La sua scuderia dove si trova?

«I miei cavalli stanno ormai da sei o sette anni nella scuderia della famiglia Bernabè a Busto Garolfo, la Scuderia La Guardia».

Quanti sono complessivamente?

«Oltre a Jus de Krack ho una cavalla che entra negli 8 anni nella quale confido molto, poi gli altri sono tutti giovani. All’inizio dell’anno scorso avevo comperato un cavallo di 5 anni allevato da Franca Zanetti che penso sia davvero un fuoriclasse, si chiama Corner FZ, un figlio di Cornet Obolensky x Berlin: ma all’inizio di ottobre l’ho venduto a Holger Hetzel (cavaliere e commerciante tedesco, n.d.r.) in comproprietà con Cian O’Connor (cavaliere irlandese, n.d.r.)».

Ma è stata una vendita… estemporanea oppure rientra nel programma di una precisa attività?

«Diciamo che è proprio dall’anno scorso che ho cominciato a fare questa cosa in modo un po’ più professionale. Prima io montavo a cavallo lavorando però nell’azienda di mio padre: poi in febbraio abbiamo chiuso l’azienda e così ho deciso di dedicarmi a questa attività a tempo pieno».

Quindi addestramento e vendita?

«Sì, esatto. Ovviamente cercherò di rimanere a buon livello anche nello sport, però comperare cavalli fatti ormai è diventato complicato, se non addirittura proibitivo. Quindi finché ci sono Jus e questa cavalla che sta crescendo cercherò di fare una buona attività agonistica, però l’obiettivo è un altro, per l’appunto addestramento e vendita. Poi a me piace tantissimo montare i cavalli giovani e farli crescere: lo faccio ormai da un po’, e devo dire che fino ad adesso sono stata anche abbastanza fortunata».

La vendita di Corner FZ è stato un segnale significativo, quindi.

«Sì, certo, è stata una vendita importante che mi ha permesso di fare un po’ di investimenti. Adesso ho tre cavalli che sono entrati nei 6 anni, uno di loro in società con Stefano Cesaretto e Carlo Pfiffer, collaborazione che mi riempie di gioia perché la considero come un attestato di stima da parte di professionisti del loro calibro; poi ho una cavalla in società con il mio amico Rosario Sucameli, ancora molto verde ma che penso sia molto buona. Ho poi acquistato un altro giovane cavallo in Francia, anche se lui è belga; e infine sto aspettando l’esito delle visite degli ultimi due cavalli, uno di 4 e l’altro di 5 anni».
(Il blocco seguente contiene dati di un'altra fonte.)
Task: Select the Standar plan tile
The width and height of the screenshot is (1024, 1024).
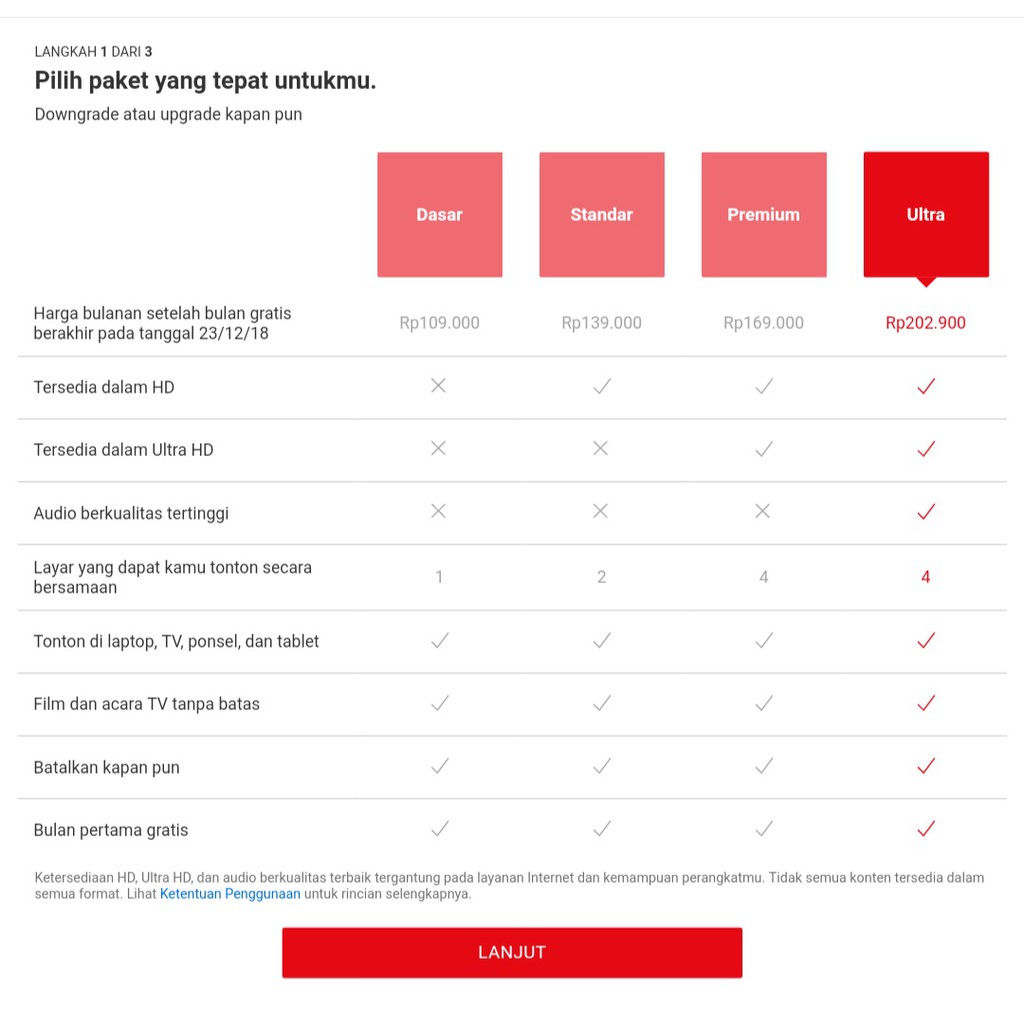Action: point(601,214)
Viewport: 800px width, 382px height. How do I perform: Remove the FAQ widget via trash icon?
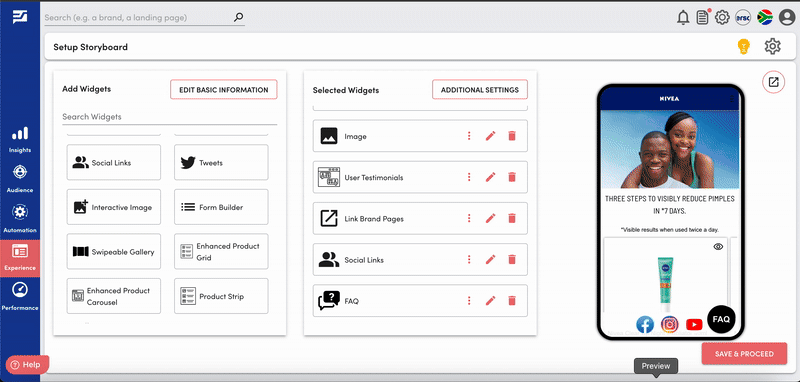512,300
Tutti commerciabili, quindi.

«Sì, esatto. È un bel progetto: bisogna solo sperare che tutto funzioni a dovere, senza dimenticare che il 2020 è stato un anno difficile sotto tanti punti di vista, anche se molto positivo per me personalmente».

E non teme che le complicazioni derivanti dalla pandemia possano creare un po’ di difficoltà allo sviluppo dei suoi progetti?
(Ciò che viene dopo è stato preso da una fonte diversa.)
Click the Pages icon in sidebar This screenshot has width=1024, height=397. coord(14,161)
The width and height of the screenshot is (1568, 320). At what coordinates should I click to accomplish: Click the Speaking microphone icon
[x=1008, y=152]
«Sicuramente sì. Però io ho due fortune: la prima è che mio padre mi appoggia molto in questa attività, la seconda è che i cavalli che ho comperato penso siano davvero buoni, e i cavalli buoni alla fine li cercano tutti. L’ho sperimentato l’anno scorso: appena le cose si sono sbloccate un pochino io quel cavallo l’ho venduto, e anche a una cifra importante: magari è stata solo la fortuna del principiante… !».